Katarina Juselius (born 25 September 1943) is professor Emeritus of econometrics and empirical economics at the University of Copenhagen. Her work has been on empirical macro models and associated issues.

She obtained her Lic.Econ.Sc. and PhD from the Swedish School of Economics and Business Administration in Helsinki.

== Research ==
She is the 271st most quoted economist in the world according to IDEAS and her research has been quoted 27000 times. She is also on the editorial board of Journal of Economic Methodology.
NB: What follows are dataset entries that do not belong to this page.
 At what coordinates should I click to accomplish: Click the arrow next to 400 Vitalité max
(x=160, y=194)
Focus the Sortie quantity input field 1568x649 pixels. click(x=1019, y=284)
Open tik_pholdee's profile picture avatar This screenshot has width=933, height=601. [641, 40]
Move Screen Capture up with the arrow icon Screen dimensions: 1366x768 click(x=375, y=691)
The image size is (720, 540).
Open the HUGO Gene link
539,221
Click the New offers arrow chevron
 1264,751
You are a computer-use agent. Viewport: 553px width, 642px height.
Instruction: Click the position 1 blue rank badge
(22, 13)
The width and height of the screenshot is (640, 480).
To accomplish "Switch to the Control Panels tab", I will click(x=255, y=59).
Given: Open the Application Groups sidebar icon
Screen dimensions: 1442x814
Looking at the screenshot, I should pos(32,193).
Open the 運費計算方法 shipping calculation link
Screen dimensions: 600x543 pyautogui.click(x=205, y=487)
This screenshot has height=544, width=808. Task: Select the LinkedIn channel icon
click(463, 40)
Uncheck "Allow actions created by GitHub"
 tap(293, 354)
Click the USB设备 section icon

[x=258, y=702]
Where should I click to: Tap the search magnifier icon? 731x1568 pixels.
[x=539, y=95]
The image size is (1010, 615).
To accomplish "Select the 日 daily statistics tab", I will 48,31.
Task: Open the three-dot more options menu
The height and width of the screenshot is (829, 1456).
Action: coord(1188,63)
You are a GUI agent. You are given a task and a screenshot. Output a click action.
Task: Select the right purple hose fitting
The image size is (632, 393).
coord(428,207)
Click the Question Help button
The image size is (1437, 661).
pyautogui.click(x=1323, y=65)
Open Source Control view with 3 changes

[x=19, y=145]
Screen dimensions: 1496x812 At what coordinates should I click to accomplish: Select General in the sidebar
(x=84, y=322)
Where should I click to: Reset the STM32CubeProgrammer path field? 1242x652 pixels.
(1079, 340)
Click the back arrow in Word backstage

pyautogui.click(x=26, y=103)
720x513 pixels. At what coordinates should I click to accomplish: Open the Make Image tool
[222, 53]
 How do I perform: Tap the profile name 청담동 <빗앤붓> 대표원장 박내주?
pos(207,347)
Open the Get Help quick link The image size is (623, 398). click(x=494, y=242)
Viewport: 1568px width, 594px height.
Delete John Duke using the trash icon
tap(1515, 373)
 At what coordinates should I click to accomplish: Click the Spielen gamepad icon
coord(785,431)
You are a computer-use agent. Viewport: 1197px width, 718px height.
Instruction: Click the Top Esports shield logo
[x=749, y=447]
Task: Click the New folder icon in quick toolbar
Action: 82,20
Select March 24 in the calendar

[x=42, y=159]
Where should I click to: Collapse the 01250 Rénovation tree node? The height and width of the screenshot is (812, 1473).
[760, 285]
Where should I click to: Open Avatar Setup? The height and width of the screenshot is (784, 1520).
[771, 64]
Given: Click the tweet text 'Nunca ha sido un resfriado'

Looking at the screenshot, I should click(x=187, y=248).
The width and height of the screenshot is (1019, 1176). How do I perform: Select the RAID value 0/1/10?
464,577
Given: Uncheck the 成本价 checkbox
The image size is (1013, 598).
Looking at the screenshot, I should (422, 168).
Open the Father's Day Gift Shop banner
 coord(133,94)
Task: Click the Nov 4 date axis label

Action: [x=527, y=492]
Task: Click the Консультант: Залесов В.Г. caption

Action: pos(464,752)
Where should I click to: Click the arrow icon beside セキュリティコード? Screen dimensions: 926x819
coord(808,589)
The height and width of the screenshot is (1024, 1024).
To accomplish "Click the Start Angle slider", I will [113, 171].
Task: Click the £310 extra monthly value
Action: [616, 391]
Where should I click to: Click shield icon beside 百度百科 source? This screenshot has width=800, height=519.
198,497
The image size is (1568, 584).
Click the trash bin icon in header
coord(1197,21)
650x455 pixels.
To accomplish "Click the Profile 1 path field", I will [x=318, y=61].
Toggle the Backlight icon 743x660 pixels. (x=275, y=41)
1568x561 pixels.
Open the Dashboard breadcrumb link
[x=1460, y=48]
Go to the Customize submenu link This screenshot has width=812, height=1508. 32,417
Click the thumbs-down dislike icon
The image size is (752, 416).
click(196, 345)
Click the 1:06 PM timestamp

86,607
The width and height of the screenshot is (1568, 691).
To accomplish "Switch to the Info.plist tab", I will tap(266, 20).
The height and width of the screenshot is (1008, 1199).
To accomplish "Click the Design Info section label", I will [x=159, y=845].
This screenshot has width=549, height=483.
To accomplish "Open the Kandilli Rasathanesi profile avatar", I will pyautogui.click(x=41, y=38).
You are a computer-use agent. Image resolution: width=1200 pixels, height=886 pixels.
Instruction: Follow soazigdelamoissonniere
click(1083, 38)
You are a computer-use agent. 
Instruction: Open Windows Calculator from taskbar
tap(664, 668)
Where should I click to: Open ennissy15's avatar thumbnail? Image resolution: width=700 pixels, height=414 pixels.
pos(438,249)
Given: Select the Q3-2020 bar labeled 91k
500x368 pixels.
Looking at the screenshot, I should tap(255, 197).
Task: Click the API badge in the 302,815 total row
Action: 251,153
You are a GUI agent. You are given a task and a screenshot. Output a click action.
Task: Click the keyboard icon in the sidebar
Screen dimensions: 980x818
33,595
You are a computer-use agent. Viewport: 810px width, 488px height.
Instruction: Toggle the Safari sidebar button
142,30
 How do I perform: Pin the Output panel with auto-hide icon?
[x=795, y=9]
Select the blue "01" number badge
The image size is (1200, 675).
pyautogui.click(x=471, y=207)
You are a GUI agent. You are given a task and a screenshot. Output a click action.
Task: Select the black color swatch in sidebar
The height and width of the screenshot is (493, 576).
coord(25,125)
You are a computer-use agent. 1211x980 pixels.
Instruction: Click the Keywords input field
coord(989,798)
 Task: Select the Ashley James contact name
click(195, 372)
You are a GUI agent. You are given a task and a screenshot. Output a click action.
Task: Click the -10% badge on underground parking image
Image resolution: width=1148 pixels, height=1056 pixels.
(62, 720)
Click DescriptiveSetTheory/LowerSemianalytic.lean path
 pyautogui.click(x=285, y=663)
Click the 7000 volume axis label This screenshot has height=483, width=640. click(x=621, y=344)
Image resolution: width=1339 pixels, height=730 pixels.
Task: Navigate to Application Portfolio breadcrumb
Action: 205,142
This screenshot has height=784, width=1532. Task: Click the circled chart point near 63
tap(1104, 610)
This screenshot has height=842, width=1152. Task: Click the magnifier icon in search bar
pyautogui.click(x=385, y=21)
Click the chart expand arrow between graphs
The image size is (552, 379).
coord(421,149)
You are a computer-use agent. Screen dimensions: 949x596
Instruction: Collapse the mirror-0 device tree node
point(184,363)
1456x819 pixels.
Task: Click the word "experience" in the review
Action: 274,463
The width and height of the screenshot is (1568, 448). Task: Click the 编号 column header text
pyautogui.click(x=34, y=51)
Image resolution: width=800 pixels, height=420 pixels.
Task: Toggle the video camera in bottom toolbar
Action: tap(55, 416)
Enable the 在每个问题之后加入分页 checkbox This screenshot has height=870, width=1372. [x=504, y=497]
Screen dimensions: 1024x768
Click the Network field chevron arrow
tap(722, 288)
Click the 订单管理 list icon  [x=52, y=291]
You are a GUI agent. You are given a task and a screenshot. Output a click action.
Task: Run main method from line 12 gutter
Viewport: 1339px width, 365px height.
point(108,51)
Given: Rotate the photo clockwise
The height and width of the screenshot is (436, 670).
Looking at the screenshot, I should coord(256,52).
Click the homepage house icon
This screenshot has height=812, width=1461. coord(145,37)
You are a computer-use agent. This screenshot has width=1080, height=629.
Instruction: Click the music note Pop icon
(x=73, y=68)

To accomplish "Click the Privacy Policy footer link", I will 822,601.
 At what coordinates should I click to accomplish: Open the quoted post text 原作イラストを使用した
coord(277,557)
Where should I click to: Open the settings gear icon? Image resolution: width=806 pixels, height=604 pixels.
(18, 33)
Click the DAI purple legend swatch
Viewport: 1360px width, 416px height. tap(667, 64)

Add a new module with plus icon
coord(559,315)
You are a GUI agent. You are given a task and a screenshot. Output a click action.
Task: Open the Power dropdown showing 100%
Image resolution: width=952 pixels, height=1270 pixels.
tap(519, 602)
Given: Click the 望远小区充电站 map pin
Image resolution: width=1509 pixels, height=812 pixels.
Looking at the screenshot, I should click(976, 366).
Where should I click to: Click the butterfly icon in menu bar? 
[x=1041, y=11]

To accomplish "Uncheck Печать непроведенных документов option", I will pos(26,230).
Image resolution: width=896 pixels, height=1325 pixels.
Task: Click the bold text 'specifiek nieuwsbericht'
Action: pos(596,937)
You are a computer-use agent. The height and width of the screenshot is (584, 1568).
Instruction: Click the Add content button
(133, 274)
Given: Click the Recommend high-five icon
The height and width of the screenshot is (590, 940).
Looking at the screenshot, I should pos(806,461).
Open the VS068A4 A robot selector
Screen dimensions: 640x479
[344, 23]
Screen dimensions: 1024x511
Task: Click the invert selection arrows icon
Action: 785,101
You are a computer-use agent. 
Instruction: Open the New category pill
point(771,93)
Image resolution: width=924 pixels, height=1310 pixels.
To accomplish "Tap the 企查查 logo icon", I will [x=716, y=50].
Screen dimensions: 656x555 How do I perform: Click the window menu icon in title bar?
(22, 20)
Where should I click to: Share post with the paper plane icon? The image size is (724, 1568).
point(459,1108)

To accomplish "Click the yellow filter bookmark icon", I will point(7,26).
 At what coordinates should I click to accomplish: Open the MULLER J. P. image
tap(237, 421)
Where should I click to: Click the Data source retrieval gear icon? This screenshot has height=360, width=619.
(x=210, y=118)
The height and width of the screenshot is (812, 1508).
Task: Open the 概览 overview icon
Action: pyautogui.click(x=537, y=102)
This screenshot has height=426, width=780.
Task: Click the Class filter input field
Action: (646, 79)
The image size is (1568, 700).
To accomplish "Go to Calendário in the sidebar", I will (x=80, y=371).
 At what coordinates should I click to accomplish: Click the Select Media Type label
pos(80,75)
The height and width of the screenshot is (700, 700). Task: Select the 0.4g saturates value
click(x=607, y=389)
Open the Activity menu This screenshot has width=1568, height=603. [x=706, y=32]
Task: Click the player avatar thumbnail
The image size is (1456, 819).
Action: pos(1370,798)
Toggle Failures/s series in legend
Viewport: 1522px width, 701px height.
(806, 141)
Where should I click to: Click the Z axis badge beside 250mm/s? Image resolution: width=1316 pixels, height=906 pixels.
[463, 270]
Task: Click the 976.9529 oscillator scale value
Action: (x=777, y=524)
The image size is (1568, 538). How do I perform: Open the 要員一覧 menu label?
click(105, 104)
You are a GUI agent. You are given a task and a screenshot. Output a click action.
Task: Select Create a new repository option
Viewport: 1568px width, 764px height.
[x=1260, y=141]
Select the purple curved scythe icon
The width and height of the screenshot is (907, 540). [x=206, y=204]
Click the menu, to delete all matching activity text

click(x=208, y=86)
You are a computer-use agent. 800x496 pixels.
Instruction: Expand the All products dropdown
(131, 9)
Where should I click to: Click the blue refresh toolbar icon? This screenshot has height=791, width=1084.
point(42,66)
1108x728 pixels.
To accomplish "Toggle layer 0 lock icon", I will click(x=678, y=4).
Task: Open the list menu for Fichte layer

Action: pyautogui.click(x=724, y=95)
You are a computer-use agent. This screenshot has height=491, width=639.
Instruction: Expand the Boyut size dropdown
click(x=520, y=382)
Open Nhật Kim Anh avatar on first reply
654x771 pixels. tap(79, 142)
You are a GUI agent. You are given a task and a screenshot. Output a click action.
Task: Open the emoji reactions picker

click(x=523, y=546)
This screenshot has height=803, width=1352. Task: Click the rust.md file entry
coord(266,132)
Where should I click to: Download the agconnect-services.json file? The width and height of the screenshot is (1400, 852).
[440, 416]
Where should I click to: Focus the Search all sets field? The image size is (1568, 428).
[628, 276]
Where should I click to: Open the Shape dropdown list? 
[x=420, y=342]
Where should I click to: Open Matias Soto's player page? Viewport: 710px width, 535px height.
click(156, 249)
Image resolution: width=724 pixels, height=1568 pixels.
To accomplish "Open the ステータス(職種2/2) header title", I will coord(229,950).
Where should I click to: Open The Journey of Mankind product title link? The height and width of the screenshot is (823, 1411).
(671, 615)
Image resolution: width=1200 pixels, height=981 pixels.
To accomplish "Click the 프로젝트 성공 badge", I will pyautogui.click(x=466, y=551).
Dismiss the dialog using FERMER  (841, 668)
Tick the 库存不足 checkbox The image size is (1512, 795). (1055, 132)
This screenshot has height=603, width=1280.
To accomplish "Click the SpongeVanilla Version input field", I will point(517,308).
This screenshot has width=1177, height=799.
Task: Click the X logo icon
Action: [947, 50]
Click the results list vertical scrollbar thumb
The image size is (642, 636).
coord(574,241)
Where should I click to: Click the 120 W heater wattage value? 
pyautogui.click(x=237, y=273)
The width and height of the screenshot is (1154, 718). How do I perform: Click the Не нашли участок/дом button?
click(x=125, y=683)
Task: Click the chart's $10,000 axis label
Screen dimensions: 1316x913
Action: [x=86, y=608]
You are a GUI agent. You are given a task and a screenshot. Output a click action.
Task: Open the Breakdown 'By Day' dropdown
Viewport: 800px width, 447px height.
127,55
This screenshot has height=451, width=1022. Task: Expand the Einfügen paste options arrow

Her most quoted paper, "Maximum likelihood estimation and inference on cointegration—with applications to the demand for money" has been quoted over 16000 times.

== Personal life ==
She is married to Søren Johansen who is also a professor of econometrics at the same university.

==Selected publications==
- Juselius, K. (2006). "The Cointegrated VAR Model: Methodology and Applications"
- Johansen, S. (1990). "Maximum Likelihood Estimation and Inference on Cointegration—with Applications to the Demand for Money"
- Johansen, S. (1992). "Testing Structural Hypotheses in a Multivariate Cointegration Analysis of the PPP and the UIP for UK"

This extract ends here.